|More than a year after the novel coronavirus first surfaced in China, a number of mysteries still surround the spread of the disease that has killed nearly 2.6 million people worldwide. Photo: Reuters|
The covid-19 pandemic has infected at least 121.5 million people around the world, with more than 2.6 million fatalities. Here are updates for March 18:
Covid may become 'seasonal', UN says
Covid-19 appears likely to develop into a seasonal disease, the United Nations, cautioning though against relaxing pandemic-related measures simply based on meteorological factors.
In its first report, an expert team tasked with trying to shed light on one of those mysteries by examining potential meteorological and air quality influences on the spread of Covid-19 found some indications the disease would develop into a seasonal menace, according to TRT World.
The 16-member team set up by the UN World Meteorological Organization pointed out that respiratory viral infections are often seasonal, "in particular the autumn-winter peak for influenza and cold-causing coronaviruses in temperate climates."
"This has fuelled expectations that, if it persists for many years, Covid-19 will prove to be a strongly seasonal disease," it said in a statement.
|Staff at the tourism area of Tam Chuc Buddhist Cultural Complex in Vietnam's northern Ha Nam Province checks health declaration form of visitors at the entrance, February 2021. Photo: VNE|
Modeling studies anticipate that transmission of SARS-CoV-2, the virus that causes Covid-19 disease, "may become seasonal overtime."
But Covid-19 transmission dynamics so far appear to have been influenced mainly by government interventions like mask mandates and travel restrictions, they said, rather than the weather.
The task team, therefore, insisted that weather and climate conditions alone should for now not be the trigger for loosening anti-Covid restrictions.
"At this stage, the evidence does not support the use of meteorological and air quality factors as a basis for governments to relax their interventions aimed at reducing transmission," said task team co-chair Ben Zaitchik of the earth and planetary sciences department at The John Hopkins University in the United States.
He pointed out that during the first year of the pandemic, infections in some places rose in warm seasons, "and there is no evidence that this couldn't happen again in the coming year".
The experts, who focused only on outdoor meteorology and air quality conditions in the report, said laboratory studies had provided some evidence the virus survives longer in cold, dry weather and when there is low ultraviolet radiation.
But it remained unclear whether meteorological influences "have a meaningful influence on transmission rates under real-world conditions".
They also highlighted that evidence around the impact of air quality on the virus remained "inconclusive".
There was some preliminary evidence that poor air quality increases Covid-19 mortality rates, "but not that pollution directly impacts the airborne transmission of Sars-CoV-2", reported by The Strait Times.

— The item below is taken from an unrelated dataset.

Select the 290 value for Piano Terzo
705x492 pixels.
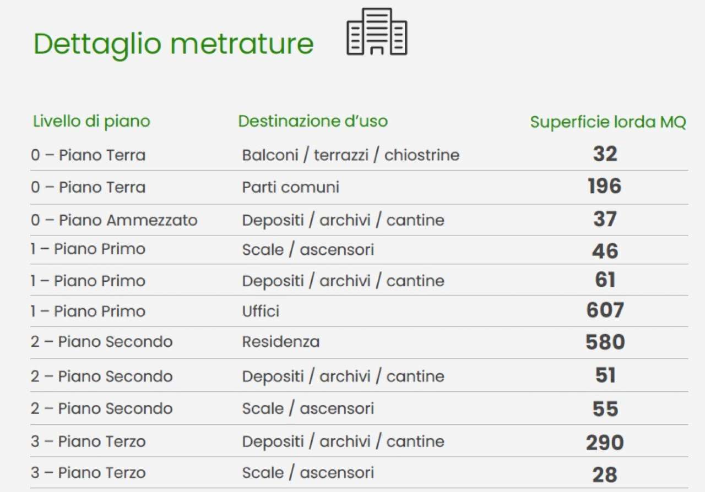pyautogui.click(x=605, y=442)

Covid reinfection rare, more common over 65: study
|Photo: Times of India|
Surviving Covid-19 protects most people against reinfection for at least six months, but elderly patients are more likely to be laid low by the virus a second time, researchers have reported.
An assessment of reinfection rates in Denmark last year showed that just over half a percent of people who tested positive for Covid during the first wave from March to May did so again during the second wave, from September to December.

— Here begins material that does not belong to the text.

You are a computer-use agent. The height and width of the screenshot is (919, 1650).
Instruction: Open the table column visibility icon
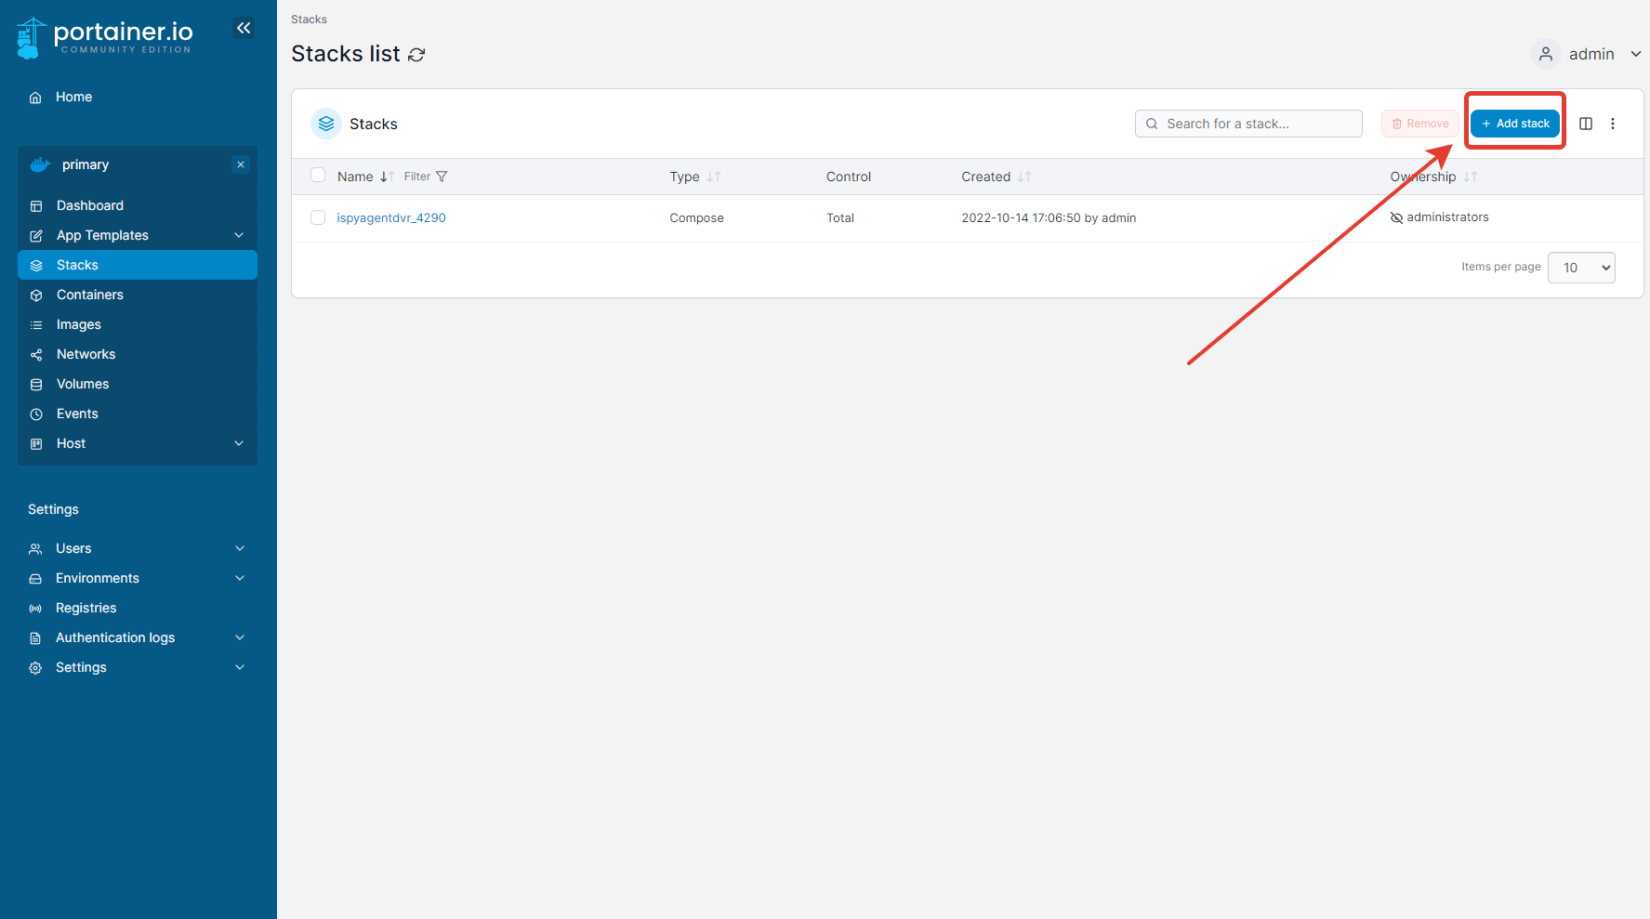pos(1586,124)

Among these, the researchers found that initial infection with Covid-19 was likely to bestow 80 percent protection from reinfection among under-65s, but that dropped to just 47 percent in older people.

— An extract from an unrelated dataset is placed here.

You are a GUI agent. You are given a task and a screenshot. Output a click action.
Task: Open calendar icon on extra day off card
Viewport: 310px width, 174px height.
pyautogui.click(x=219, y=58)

"We did not identify anything to indicate that protection against reinfection declines within six months of having Covid-19," said Daniela Michlmayr, a researcher at the Staten Serum Institute in Denmark and co-author of a study in The Lancet.
Globally, as of 7:34pm CET, 17 March 2021, there have been 120.383.919 confirmed cases of COVID-19, including 2.664.386 deaths, reported to WHO. As of 15 March 2021, a total of 363.691.238 vaccine doses have been administered, WHO cited.